In the midst of all these intense pain episodes during exercise, somehow I figured out that my symptoms were not my IBS. While my gynecologist thought it was my IBS, he also talked me back into going back on birth control pills. I reluctantly did so as he told me this was the only way to stop the progression of endometriosis. Within one day of restarting and being on birth control, I never got the intense pain episodes while exercising again. It was only when I was off birth control that these episodes would come. IBS and endometriosis are linked in some way, and personally, I believe my “IBS” was all a symptom of endometriosis. This is how a lot of endometriosis gets missed. I hear this time and time again from women with unexplained abdominal pain who later found out it was endometriosis. When I say later, I mean up to a decade later, as endometriosis typically gets diagnosed 7-10 years after symptoms start. As my story details!

When I restarted birth control this time, after being off for two years, I was on a different one as I couldn’t go back on YAZ. This all occurred at the time of their infamous recall amid warnings about blood clots. Over the next couple of years, I switched birth control every couple of months as I felt absolutely horrible due to side effects. As I tried new medications, I experienced extreme fatigue, bloating, low energy, nausea, and intense mood swings. One of the birth control pills put 25 lbs of water weight on me! I unfortunately got divorced in 2015 and decided to come off birth control at that time as I was tired of dealing with all of the side effects and the stress it added to my body on top of ending my marriage. Once I came off, I felt so much better from a side effect point of view. At first my periods were not horrific, not a ton of pain or bleeding. I still had pain with sex. But as months went on, this changed again, and I began to experience the pain episodes I used to when I got my period without birth control–especially during exercise.

In 2017, I moved to Florida and saw a gynecologist who wanted me to retry birth control yet again. I gave it one more chance, but as before, the side effects ruined my quality of life. So I put an end to it and chose to suffer through my periods as long as I felt good the rest of the time. Over the years into my mid 30s, I had to stop doing intense exercise. I could no longer run. I was told repeatedly that I was just getting older and overexerting myself. I felt defeated, unseen, unheard. 

Unfortunately this is a common story I hear from women with endometriosis all the time.
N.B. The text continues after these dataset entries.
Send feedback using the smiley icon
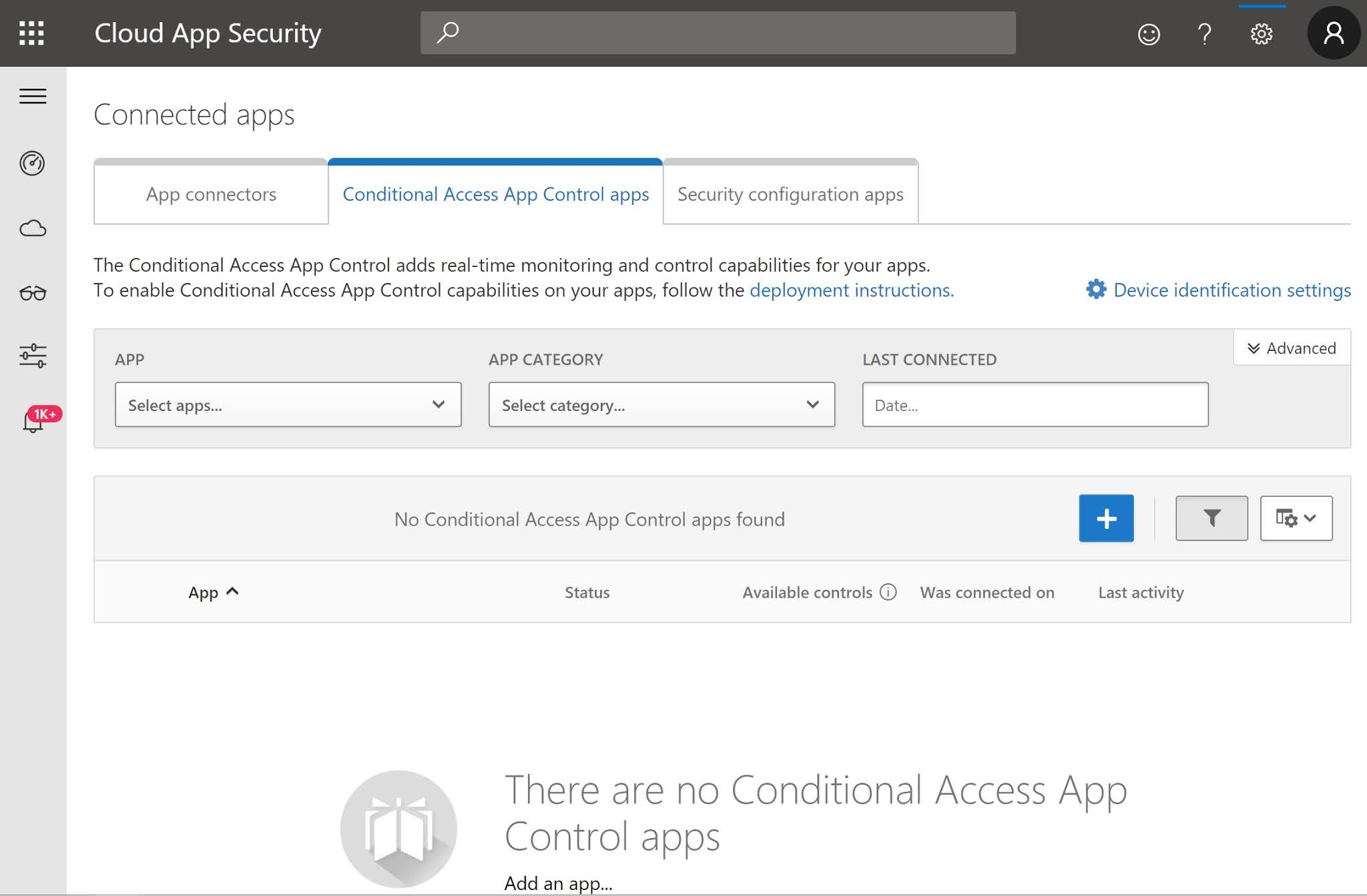 [1149, 33]
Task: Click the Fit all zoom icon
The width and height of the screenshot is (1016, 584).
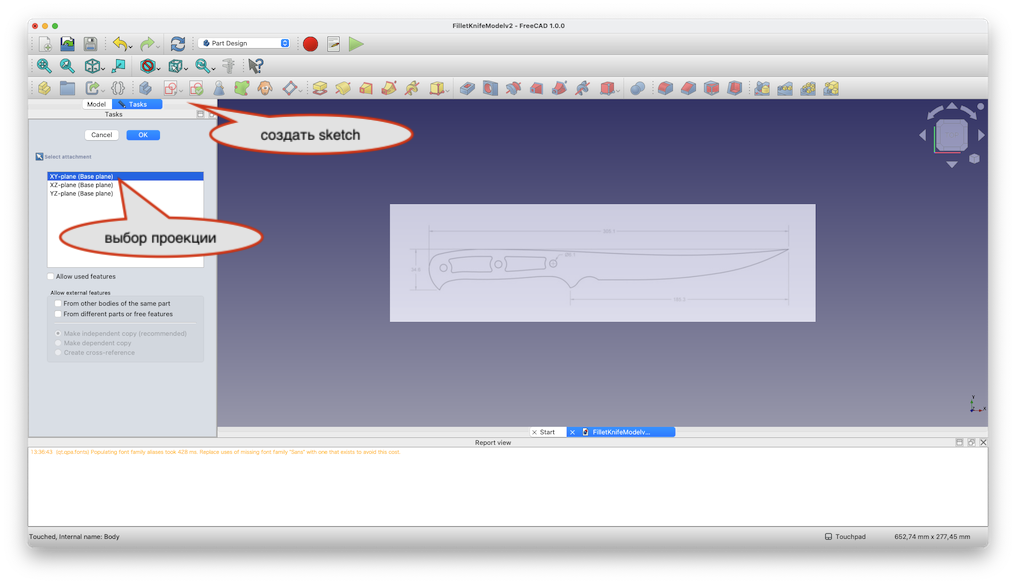Action: [x=44, y=66]
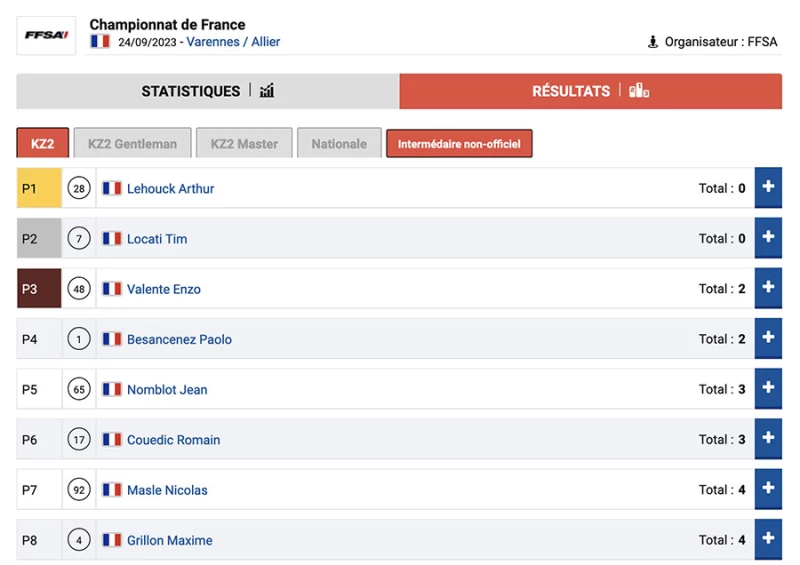This screenshot has width=800, height=565.
Task: Click kart number 28 circle badge
Action: click(x=79, y=188)
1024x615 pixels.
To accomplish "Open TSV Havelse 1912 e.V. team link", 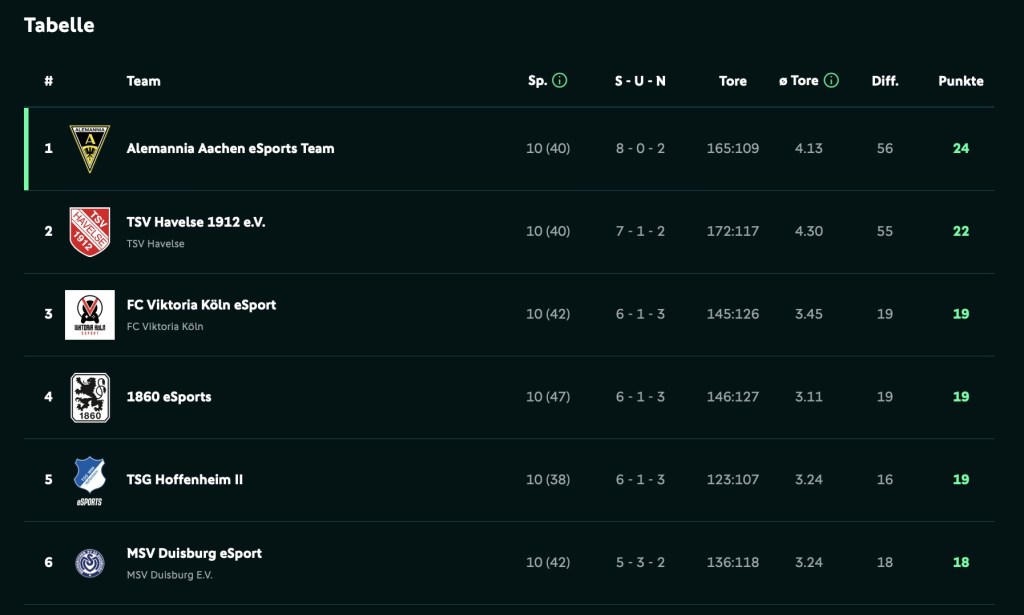I will [x=196, y=222].
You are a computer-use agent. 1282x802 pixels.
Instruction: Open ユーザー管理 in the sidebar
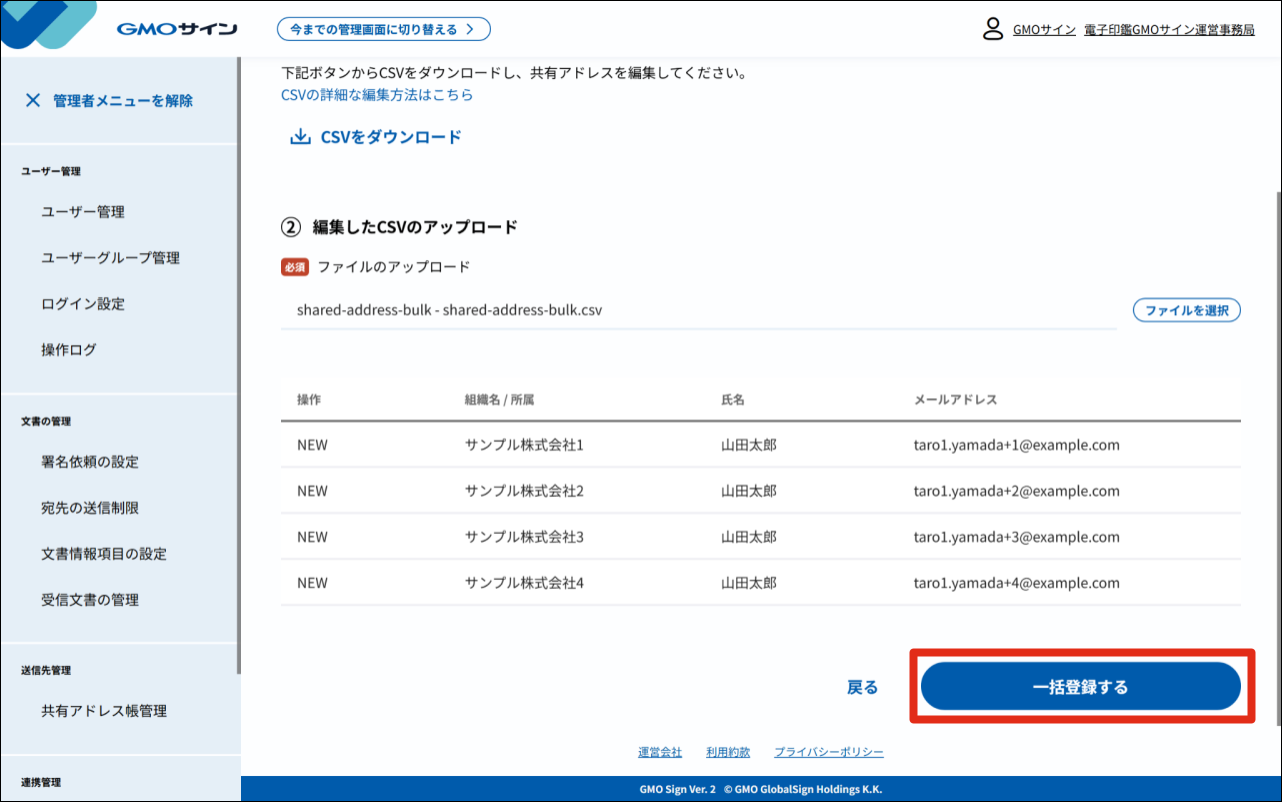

It takes years–decades, even–to figure out what’s really wrong, and the realization doesn’t arrive until countless attempts at being on birth control or off it. Sometimes the choice feels like the lesser of two evils. You can suffer the side effects of intense periods while being off it until you just can’t anymore–or until your doctor advises against long-term negative health outcomes–and then you try another medication, hoping it will change, until you get tired of all the debilitating physical and mental side effects. Nothing works because nothing is getting at the root of the problem. And while the world of birth control is a language that most women understand at least a little from an early age, endometriosis is rarely a part of the conversation. We need to change that.